Investment legend Warren Buffett has effusive praise for Federal Reserve Chairman Ben Bernanke and says stocks will plummet if Congress fails to reappoint him.
The actions of Bernanke, along with his cohorts at the Treasury Department, saved the economy from what could have been a much more severe crisis – a “financial panic,” Buffett told CNBC.
“If I could vote twice (for Bernanke), I would,” said the Oracle of Omaha.
“He did a magnificent job over this period, when I look back at September, October 2008, he took action. Maybe he extended his authority, but he did what he should have done in response to the economic Pearl Harbor.”
And what’s Bernanke’s impact on the stock market?
“If he’s not confirmed, tell me ahead of time, so I can sell some stocks,” Buffett said.
“A selloff would be justified.”
Proposals are progressing in Congress to give legislators more control over the Fed.
Some Congressmen, such as Ron Paul, R-Tex., even want Congress to review the Fed’s decisions on interest rates.
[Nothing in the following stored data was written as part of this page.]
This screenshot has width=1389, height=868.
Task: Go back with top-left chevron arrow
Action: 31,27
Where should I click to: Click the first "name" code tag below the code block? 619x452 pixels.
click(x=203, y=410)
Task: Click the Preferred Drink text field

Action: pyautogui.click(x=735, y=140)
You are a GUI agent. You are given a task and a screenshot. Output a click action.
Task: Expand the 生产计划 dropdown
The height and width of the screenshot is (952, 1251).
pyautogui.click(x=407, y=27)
Buffett strongly opposes this idea.
“Congress is the worry of American people,” he said.
“If Congress says it can do better than Ben Bernanke, I would get very worried.”
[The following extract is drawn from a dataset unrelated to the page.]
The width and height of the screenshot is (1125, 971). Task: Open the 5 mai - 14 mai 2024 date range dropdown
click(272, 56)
Others share Buffett’s concern.
“Proposed remedies should neither politicize nor create the potential to influence the Fed for political purposes,” J.D. Foster, a senior economic fellow at the Heritage Foundation wrote in a report.
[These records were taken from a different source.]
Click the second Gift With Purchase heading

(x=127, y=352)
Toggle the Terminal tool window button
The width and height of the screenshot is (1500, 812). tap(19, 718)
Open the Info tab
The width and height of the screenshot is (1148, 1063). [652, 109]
Elsewhere, Buffett, himself a major employer via subsidiaries of his Berkshire Hathaway holding company, doesn’t see any reason to hire back tens of thousands of workers at his own company first until there is a clear sign of recovery.
Buffett doesn’t expect to hire "until orders start coming in,” he told CNBC.
As for the consumer economy, he added, "you're not going to have people feeling good until jobs come back."
Berkshire units have jettisoned 25,000 in the last year and a half.
Buffett also criticized President Barack Obama’s plan to tax banks to pay for the bailouts so far.
Banks "are cleaning up their own mess," and not necessarily making "obscene profits," he told the financial news network.
Meanwhile, Buffett continues to oppose Kraft’s $19 billion deal to take over Cadbury, saying it dilutes Kraft shareholders.
The transaction does so because Kraft is paying for Cadbury partly with its own shares. And Buffett’s Berkshire Hathaway is Kraft’s biggest shareholder.
After Kraft’s agreement to make the purchase, “I feel poorer,” the world’s second richest man told CNBC.
What particularly bothers him is that Kraft sold its pizza business to Nestle for only nine times earnings, while it is buying Kraft for a whopping 16 to 17 times earnings.
“That gets expensive,” Buffett said.
“Kraft is using its own stock that its own directors say is significantly undervalued. . . . If I had a choice, I’d vote no, but I don’t have a vote.”
Berkshire says he supports Kraft CEO Irene Rosenfeld overall.
“I think Irene has done a good job in operations. I think she’s a good person,” Buffett said. “I just don’t want her making this deal.”